Another unsolved issue is the possibility to consider regulated financial services subject to VAT upon option as a sector, as referred to in Article 173 of the VAT directive. As a reminder, two sectors are considered as two different businesses for the calculation of the recoverable VAT. As an example, France has a more restrictive approach than the UK in this regard. Taxable financial services are not a separate activity but form with VAT exempt services a joint and standalone business for which VAT is deductible using the pro rata of recovery for most of the expenses allocated to that business.  

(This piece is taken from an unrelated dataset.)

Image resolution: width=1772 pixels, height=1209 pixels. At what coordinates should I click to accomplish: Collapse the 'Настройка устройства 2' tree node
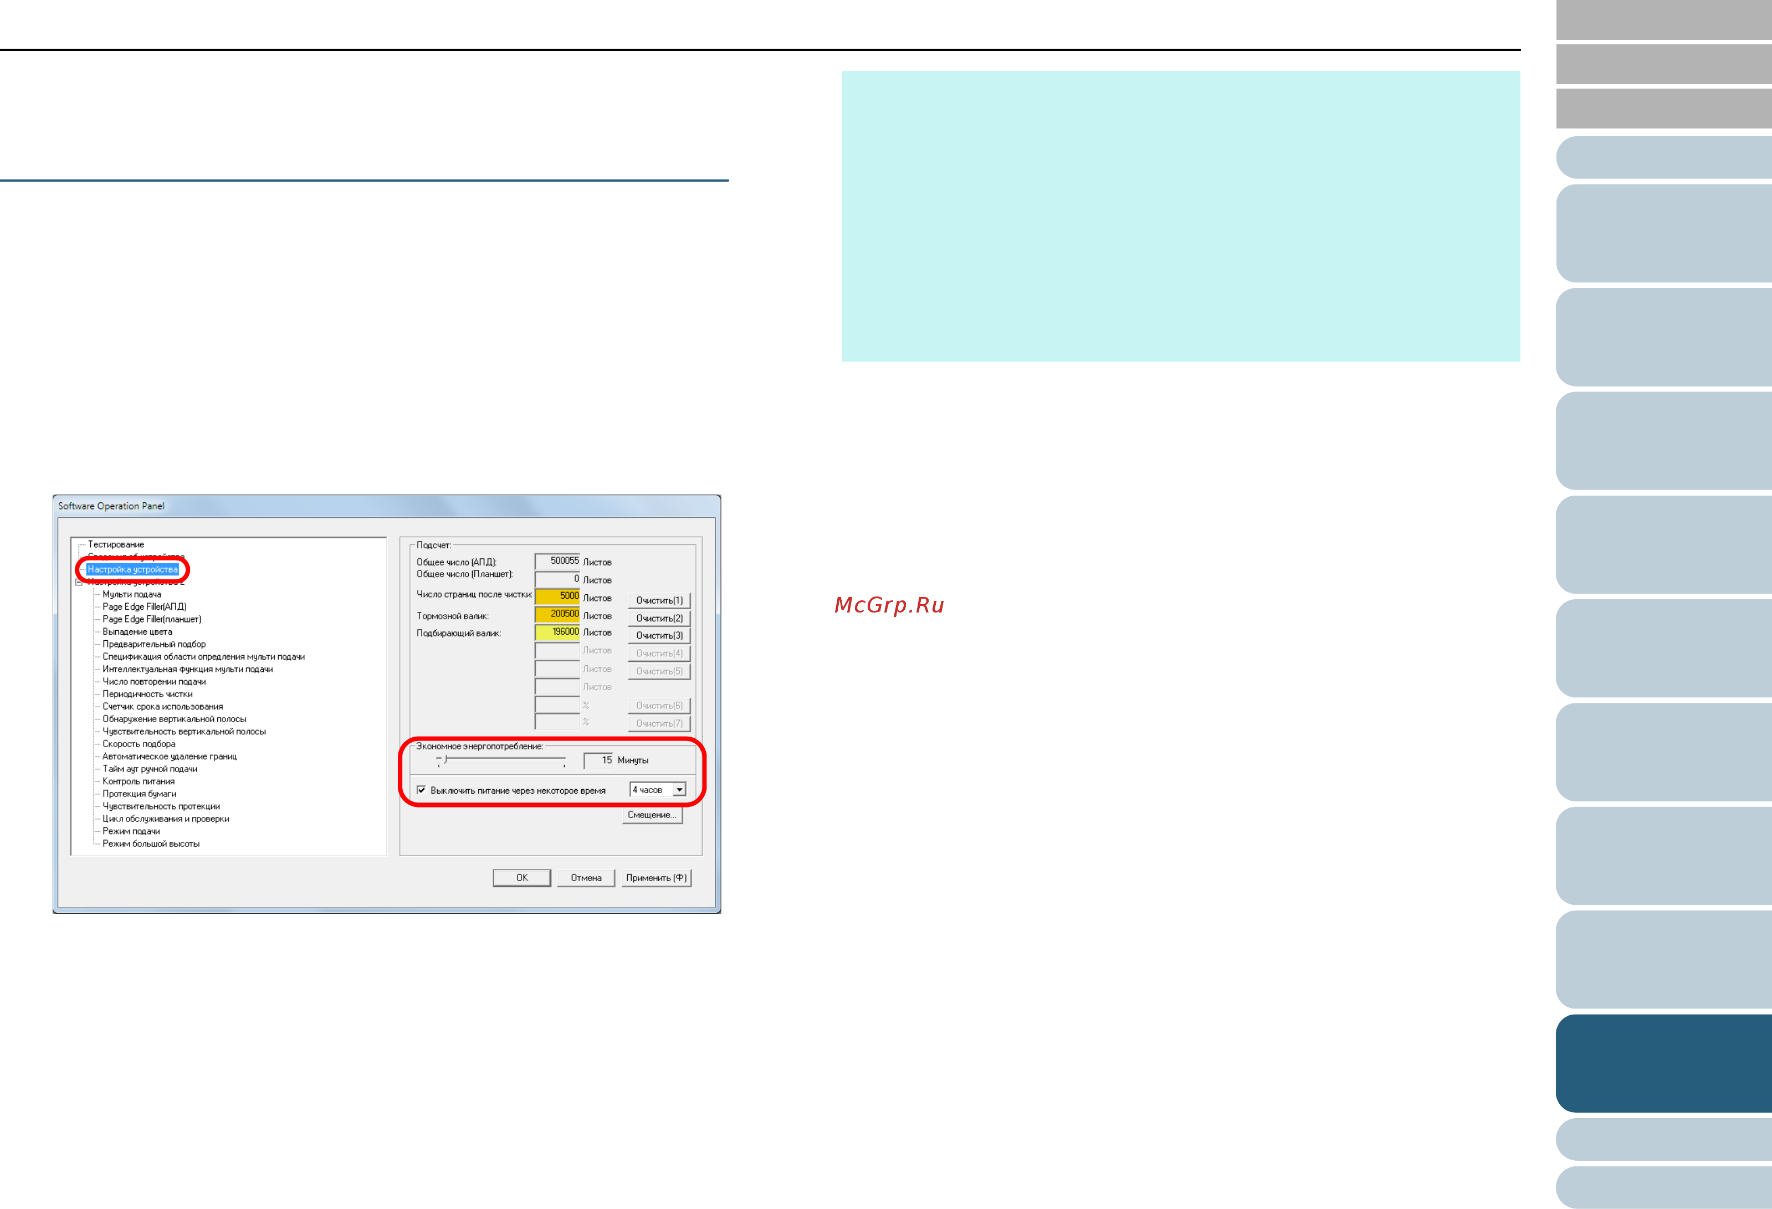[x=79, y=582]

A final question that is relevant is whether it would be possible for an EU member state to apply the option for VAT on a complex service that includes a component eligible for the option and another component ineligible? This scenario seems to be contradictory with CJEU case law. Indeed, according to the CJEU jurisprudence, as notably summarized in the Frenetikexito – Unipessoal Lda (Case C-581/19) of 4 March 2021, there is only one VAT regime applicable to a unique transaction made of a main element and ancillary ones. Nevertheless as an example, France implemented this approach in the past. This is not the case anymore.

So, as we can see, a first conclusion only focused on the deductible VAT savings may be rapidly counterbalanced by many other issues to be solved before making the final decision. These issues are the downside of a flexible regime. However, flexibility is likely the best approach in a continuous innovative and evolving market, provided that definitions used by the EU member states for both the scope of the exemption and the option are clear and harmonized. Our hope is that the EU member states will "opt in" for this approach.


1 Austria, Belgium, Bulgaria, Croatia, Estonia, France, Germany, Lithuania and Poland have currently implemented the "option to tax" for financial services, but not in a uniform manner.